[Opening Dataset extract section]

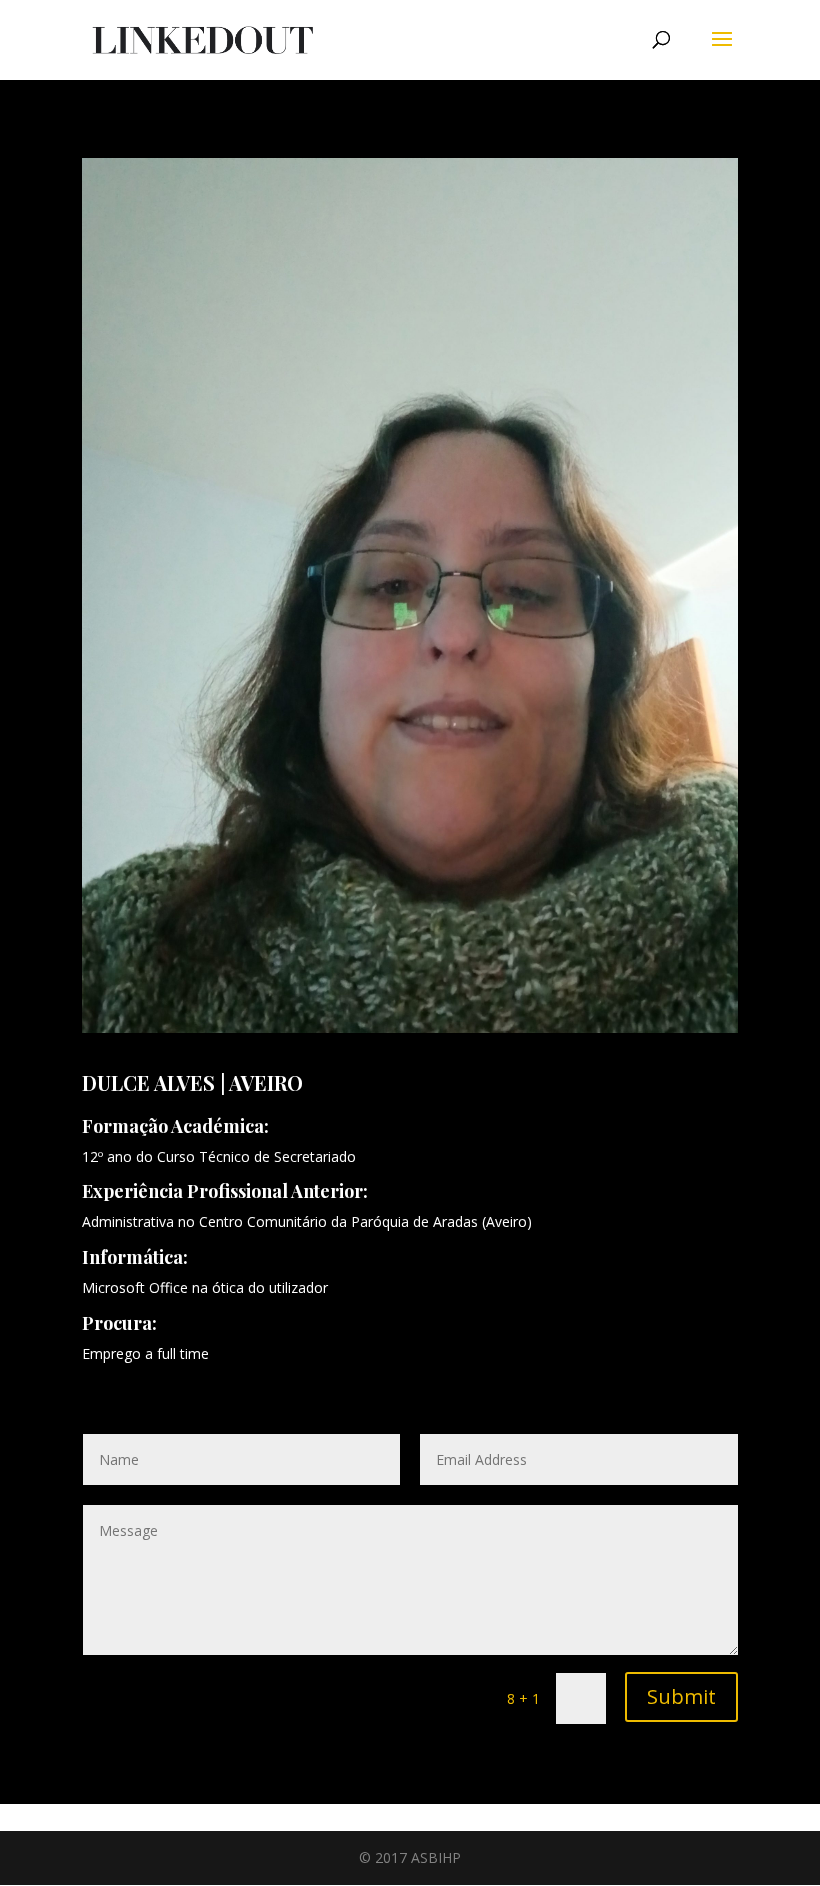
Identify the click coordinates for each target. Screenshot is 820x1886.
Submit (681, 1696)
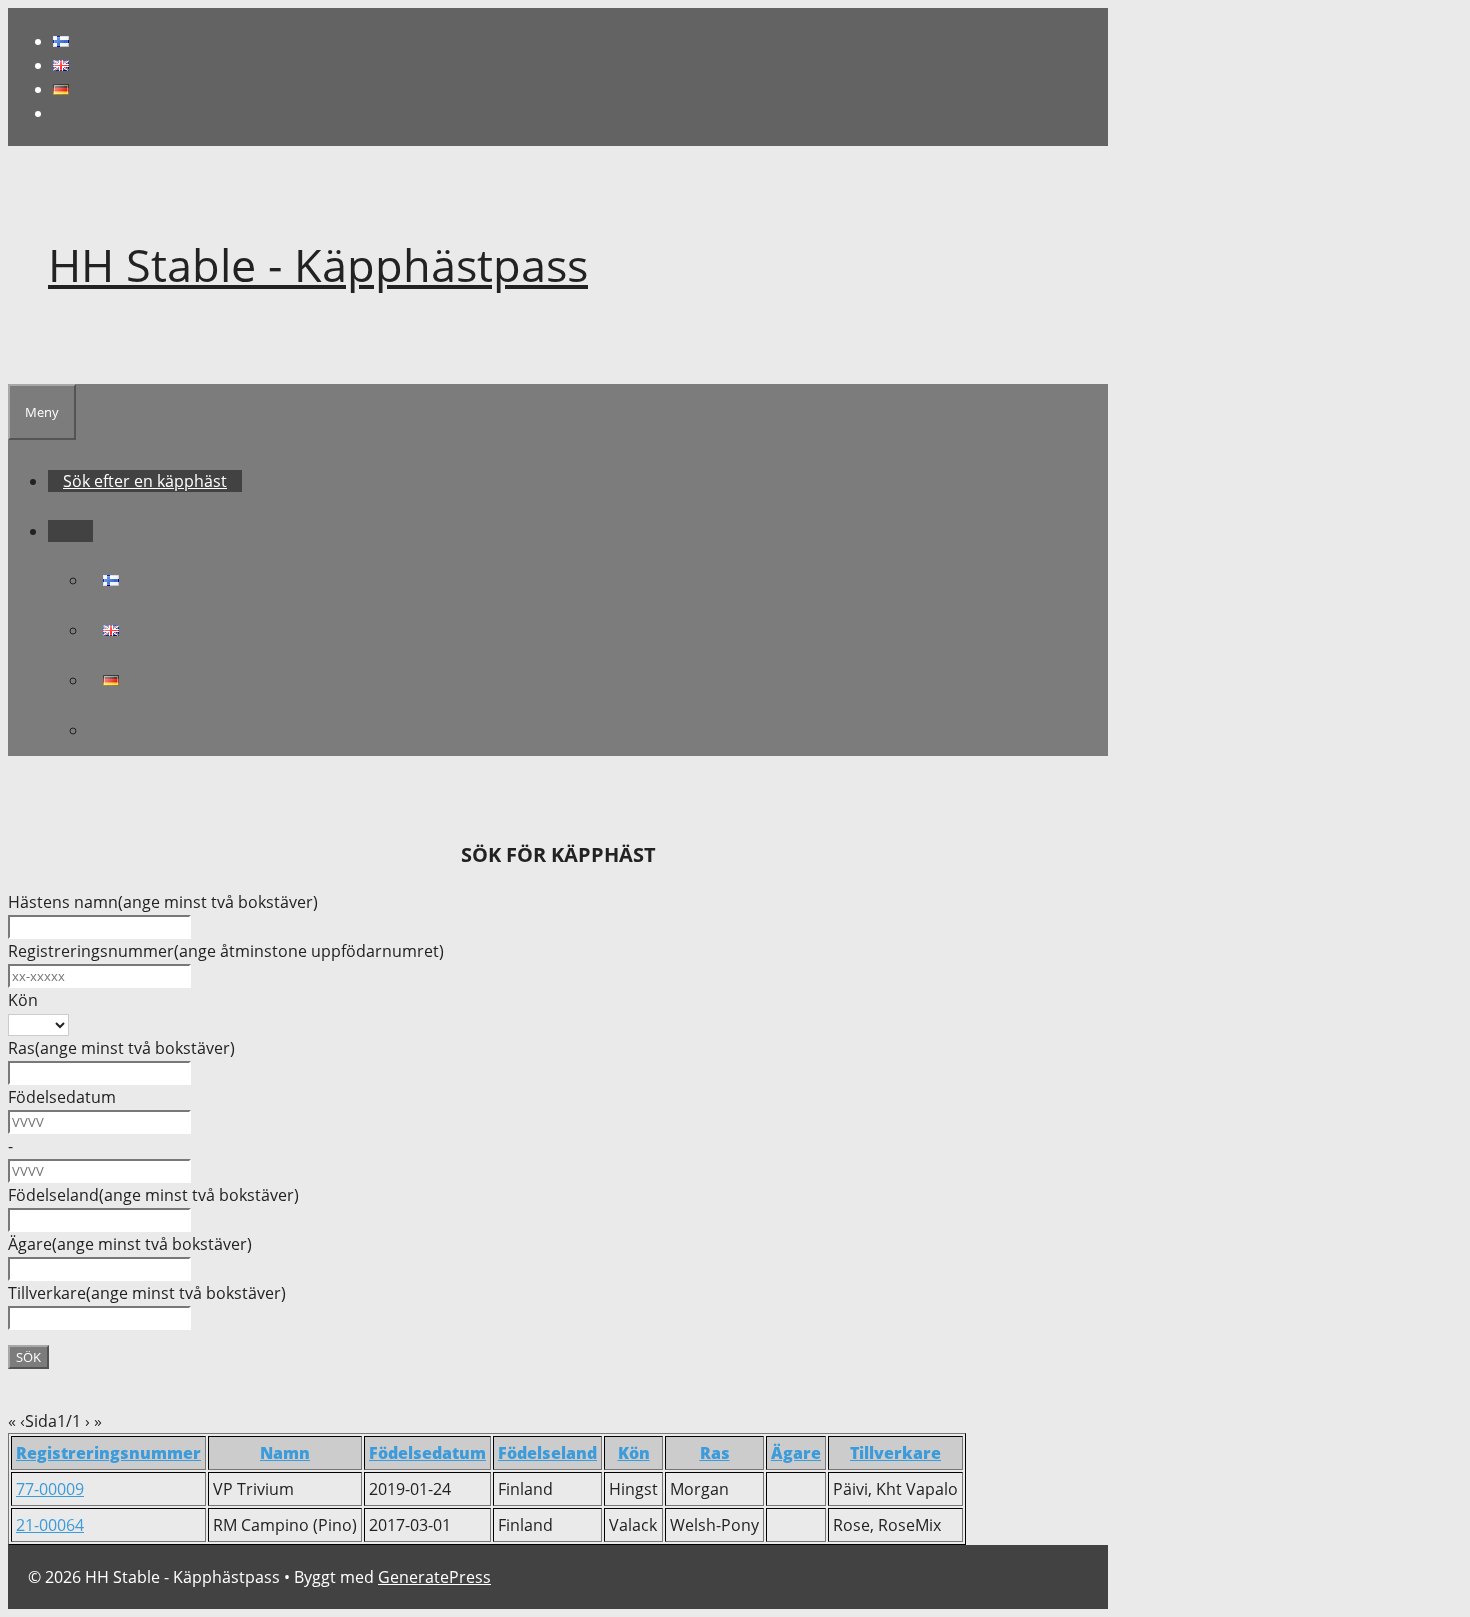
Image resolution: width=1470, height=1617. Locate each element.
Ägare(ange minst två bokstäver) (130, 1244)
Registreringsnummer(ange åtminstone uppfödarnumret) (226, 951)
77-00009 (50, 1489)
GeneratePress (434, 1577)
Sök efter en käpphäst (145, 481)
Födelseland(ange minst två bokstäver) (153, 1195)
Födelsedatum (62, 1097)
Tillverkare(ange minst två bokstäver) (147, 1293)
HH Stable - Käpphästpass (318, 264)
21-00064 (50, 1525)
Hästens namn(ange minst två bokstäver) (163, 902)
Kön (23, 1000)
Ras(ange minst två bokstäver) (121, 1048)
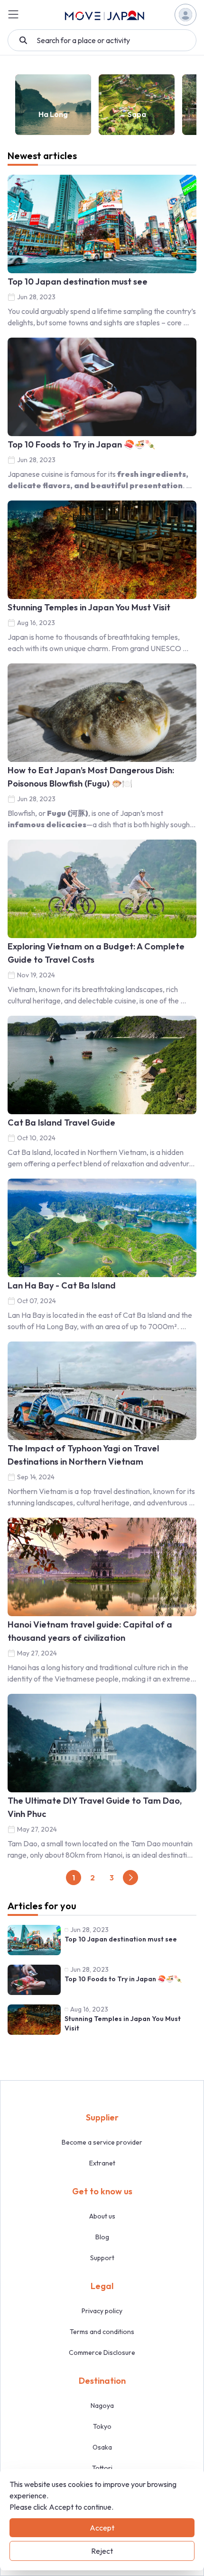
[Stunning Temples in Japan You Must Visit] (102, 550)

[Closing Dataset extract section]

▶ **What this task involves**
Which lines above include the string "ange"? Show them.

▶ **Task output**
Ägare(ange minst två bokstäver) (130, 1244)
Registreringsnummer(ange åtminstone uppfödarnumret) (226, 951)
Födelseland(ange minst två bokstäver) (153, 1195)
Tillverkare(ange minst två bokstäver) (147, 1293)
Hästens namn(ange minst två bokstäver) (163, 902)
Ras(ange minst två bokstäver) (121, 1048)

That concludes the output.